The reentry movement has grown significantly in the decade following Attorney General Reno’s call for proposals for reentry partnerships and reentry courts in 1999. Now, the terminology of reentry is well accepted, and the justice reform community has embraced the challenge of improving reentry programs. Every state in the nation and many urban jurisdictions have established reentry task forces to bring together the public and private entities that work with individuals leaving prison. These coalitions now include active participation of other service sectors that were not always active in justice reform initiatives, such as public health professionals, groups working on low-income housing, organizations devoted to workforce development, and agencies advocating for child and family welfare. It is indeed ironic that these service and advocacy communities have found common cause with the justice agencies working on prisoner reentry. One unavoidable consequence of high rates of incarceration is the high rate of overlap between the population involved in the justice system and those seeking to improve public health, child and family well-being, employment rates, and adequate housing.

One of the most significant developments in this regard was the enactment of the Second Chance Act, which was signed into law by President George W. Bush on April 9, 2008. In his 2004 State of the Union Address, President Bush asked his audience to consider the challenges facing people leaving prison: “We know from long experience that if they can’t find work, or a home, or help, they are much more likely to commit crime and return to prison.” He then proposed a 4-year, $300 million prisoner reentry initiative, saying that “America is the land of the second chance, and when the gates of prison open, the path ahead should lead to a better life.”

The Second Chance Act, taking its name from President Bush’s eloquent statement about the difficulties of prisoner reentry, signals an important moment in criminal justice policy in America, a time when the federal government exercised leadership in helping individuals, families, and communities deal with the realities of reentry. This remarkable bipartisan consensus leaves unaddressed, however, the fact that the country has chosen to place those individuals in prison in the first instance. Some advocates for policies that would reduce America’s reliance on incarceration have applauded this new national focus on prisoner reentry, believing that a pragmatic discussion of the impact of incarceration on individuals leaving prison will inevitably lead to questioning the sentencing policies that put them in prison. Proponents of this hopeful view can point to a range of sentencing reform initiatives to support their view that the reentry movement will soften the ground for broader reconsideration of the country’s punishment policies. Others argue, however, that the focus on prisoner reentry has been a distraction from the more difficult task of rolling back the nation’s imprisonment juggernaut. They point to the continuing rise in the rate of incarceration, even in a time of stable crime rates, as evidence of the intractable nature of America’s unprecedented reliance on prison as a response to crime. They ask a difficult rhetorical question:What if all the energy now devoted to prisoner reentry had been focused on sentencing reforms?

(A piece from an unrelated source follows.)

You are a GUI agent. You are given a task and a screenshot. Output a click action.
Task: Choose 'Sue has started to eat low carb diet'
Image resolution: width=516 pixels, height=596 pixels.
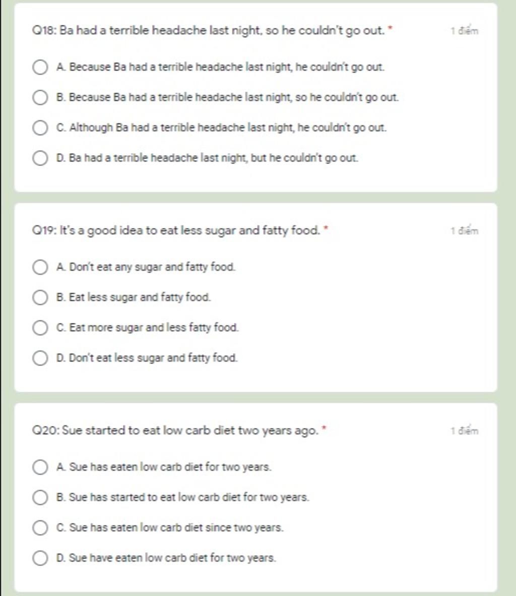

Only time will tell whether the rediscovery of prisoner reentry in the era of mass incarceration has any influence on the direction of crime policy in general, but even without an answer to that intriguing question there is no doubt that over the past 10 years the United States has, belatedly, recognized one of the inevitable consequences of the rampup of imprisonment, namely, the return home each year of hundreds of thousands of individuals, mostly men, who have been removed from their families and communities and held in the nation’s prisons. This overdue recognition, on its own terms, has the potential to restore a human dimension to our understanding of the consequences of our policy choices and to provide common ground for a movement that would ameliorate the negative effects of those policies. The reentry movement has been characterized by a burst of programmatic innovation; an array of federal, state, and foundation funding initiatives; unprecedented scholarly attention; the engagement of formerly incarcerated individuals; and a sense of optimism, all of which will serve the larger cause of justice.